Given an array of integers nums containing n + 1 integers where each integer is in the range [1, n] inclusive. There is only one duplicate number in nums, return this duplicate number.

You must solve the problem without modifying the array nums and use only constant extra space.

Clarifying Questions

1. Can the given array contain more than one duplicate number?
   • No, the problem states there is exactly one duplicate number.
2. Is the input array guaranteed to have at least one duplicate number?
   • Yes, the problem guarantees that there is exactly one duplicate number.
3. Can the input array be empty or have less than two elements?
   • No, since the array contains n + 1 integers where each integer is in the range [1, n], the smallest array would have two elements (e.g., [1, 1]).
4. Do we need to handle the case where the input array is nullptr or contains invalid elements?

(Saved entries)
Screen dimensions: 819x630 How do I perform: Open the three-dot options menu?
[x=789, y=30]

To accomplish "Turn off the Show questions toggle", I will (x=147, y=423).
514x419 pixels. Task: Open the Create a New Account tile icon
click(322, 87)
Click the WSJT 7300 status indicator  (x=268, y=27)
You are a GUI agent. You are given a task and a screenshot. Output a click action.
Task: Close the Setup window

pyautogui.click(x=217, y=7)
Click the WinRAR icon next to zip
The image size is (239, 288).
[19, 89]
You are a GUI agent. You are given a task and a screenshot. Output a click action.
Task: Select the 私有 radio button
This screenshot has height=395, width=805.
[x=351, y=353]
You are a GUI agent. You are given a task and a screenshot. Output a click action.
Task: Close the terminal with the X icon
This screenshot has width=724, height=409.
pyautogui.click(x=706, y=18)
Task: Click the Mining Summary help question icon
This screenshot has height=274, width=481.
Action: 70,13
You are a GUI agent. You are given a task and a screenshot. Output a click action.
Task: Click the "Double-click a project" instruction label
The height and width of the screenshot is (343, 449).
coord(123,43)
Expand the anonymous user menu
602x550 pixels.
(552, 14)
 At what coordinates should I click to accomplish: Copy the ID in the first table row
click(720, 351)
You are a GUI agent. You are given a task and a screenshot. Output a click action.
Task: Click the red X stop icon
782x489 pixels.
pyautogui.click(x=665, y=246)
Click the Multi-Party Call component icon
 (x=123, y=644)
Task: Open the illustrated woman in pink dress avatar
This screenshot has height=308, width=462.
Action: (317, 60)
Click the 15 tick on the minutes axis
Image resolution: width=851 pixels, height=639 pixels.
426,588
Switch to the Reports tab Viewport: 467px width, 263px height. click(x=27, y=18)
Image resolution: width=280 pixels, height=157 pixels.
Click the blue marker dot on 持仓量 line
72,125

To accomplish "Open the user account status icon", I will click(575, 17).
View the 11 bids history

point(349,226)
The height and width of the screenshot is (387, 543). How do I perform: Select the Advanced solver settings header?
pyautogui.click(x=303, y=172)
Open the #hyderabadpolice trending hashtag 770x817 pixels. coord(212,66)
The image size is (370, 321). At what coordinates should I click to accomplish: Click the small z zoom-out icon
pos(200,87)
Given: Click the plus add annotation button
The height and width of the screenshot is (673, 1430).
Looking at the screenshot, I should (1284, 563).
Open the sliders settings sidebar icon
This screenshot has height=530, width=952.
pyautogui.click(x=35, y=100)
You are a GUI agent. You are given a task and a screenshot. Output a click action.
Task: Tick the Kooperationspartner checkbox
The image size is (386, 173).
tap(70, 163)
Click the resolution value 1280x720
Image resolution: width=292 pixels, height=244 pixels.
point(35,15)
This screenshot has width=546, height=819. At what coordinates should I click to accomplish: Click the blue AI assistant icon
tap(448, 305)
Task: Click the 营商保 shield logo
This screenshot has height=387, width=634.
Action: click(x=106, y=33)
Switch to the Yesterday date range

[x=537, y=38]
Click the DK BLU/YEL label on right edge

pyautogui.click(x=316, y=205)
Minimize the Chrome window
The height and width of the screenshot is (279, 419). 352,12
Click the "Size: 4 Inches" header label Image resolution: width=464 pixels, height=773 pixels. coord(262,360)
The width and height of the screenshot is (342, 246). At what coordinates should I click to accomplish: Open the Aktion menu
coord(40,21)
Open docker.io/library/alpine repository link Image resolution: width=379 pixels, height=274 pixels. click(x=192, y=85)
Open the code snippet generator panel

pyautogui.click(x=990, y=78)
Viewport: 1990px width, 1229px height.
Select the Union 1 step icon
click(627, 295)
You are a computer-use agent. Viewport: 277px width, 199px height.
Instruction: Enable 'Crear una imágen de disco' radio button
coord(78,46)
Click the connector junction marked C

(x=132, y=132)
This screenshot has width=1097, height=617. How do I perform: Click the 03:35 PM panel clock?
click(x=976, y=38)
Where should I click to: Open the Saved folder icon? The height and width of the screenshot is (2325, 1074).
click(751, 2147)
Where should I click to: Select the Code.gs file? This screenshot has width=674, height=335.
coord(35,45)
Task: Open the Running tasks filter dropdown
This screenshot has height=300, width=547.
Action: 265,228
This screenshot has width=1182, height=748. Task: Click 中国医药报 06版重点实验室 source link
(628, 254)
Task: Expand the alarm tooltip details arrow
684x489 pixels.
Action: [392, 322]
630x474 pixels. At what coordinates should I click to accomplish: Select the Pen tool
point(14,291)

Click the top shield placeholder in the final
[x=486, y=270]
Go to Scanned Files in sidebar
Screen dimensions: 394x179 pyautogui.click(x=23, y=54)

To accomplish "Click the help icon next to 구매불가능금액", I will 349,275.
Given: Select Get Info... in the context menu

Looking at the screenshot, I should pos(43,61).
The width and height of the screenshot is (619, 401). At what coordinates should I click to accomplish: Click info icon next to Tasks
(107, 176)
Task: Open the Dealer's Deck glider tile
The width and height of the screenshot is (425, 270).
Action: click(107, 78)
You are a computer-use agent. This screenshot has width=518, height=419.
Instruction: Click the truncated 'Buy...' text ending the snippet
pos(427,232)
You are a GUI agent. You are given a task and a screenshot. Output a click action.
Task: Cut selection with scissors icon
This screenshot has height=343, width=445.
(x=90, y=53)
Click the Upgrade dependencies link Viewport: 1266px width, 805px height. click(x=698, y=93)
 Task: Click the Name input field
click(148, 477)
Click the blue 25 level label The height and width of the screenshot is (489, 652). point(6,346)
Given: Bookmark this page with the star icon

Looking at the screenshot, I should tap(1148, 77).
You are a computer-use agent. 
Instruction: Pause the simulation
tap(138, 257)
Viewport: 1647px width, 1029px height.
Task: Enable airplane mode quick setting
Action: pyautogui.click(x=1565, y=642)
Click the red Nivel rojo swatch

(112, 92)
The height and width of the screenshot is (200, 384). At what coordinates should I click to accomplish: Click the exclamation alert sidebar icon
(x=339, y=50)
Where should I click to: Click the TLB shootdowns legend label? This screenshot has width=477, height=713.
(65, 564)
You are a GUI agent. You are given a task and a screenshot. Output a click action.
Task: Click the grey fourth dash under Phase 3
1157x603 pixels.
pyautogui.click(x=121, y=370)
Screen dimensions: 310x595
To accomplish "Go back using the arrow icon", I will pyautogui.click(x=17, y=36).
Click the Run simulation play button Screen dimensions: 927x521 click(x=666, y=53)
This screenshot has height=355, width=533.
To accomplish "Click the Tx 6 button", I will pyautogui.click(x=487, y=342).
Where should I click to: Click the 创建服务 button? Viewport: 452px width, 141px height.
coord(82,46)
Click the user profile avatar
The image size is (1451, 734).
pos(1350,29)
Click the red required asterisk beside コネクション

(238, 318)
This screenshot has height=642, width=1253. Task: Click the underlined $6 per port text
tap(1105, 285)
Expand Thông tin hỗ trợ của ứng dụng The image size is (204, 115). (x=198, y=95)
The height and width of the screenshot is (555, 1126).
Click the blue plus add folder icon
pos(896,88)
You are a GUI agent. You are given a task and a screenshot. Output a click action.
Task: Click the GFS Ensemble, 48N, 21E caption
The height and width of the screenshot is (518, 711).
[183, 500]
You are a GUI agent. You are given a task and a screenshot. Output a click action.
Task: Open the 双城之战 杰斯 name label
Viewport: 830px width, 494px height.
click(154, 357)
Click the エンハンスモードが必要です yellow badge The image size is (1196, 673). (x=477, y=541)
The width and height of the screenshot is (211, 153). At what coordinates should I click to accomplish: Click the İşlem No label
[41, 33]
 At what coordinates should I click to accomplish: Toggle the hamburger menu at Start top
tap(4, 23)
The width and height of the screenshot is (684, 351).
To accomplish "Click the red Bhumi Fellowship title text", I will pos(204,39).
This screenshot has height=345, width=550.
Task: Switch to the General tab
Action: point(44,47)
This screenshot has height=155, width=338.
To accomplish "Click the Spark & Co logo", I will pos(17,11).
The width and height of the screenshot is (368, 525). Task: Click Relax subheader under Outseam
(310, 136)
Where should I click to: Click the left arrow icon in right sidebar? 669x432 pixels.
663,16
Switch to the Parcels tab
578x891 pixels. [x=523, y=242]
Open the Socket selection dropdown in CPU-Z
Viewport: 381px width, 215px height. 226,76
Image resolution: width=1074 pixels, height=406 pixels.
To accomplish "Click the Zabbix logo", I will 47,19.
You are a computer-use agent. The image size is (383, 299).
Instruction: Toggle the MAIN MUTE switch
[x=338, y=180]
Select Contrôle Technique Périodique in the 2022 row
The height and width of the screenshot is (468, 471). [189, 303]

=== WHAT THIS EXERCISE ASKS ===
**1.** What two constraints does the duplicate-number problem place on any solution?
**2.** Return verbatim the portion of the duplicate-number problem starting with "Given an array" and going on through "than one duplicate number?".

=== RESPONSES FOR EACH TASK ===
**1.** The array nums must not be modified, and only constant extra space may be used.

**2.**
Given an array of integers nums containing n + 1 integers where each integer is in the range [1, n] inclusive. There is only one duplicate number in nums, return this duplicate number.

You must solve the problem without modifying the array nums and use only constant extra space.

Clarifying Questions

1. Can the given array contain more than one duplicate number?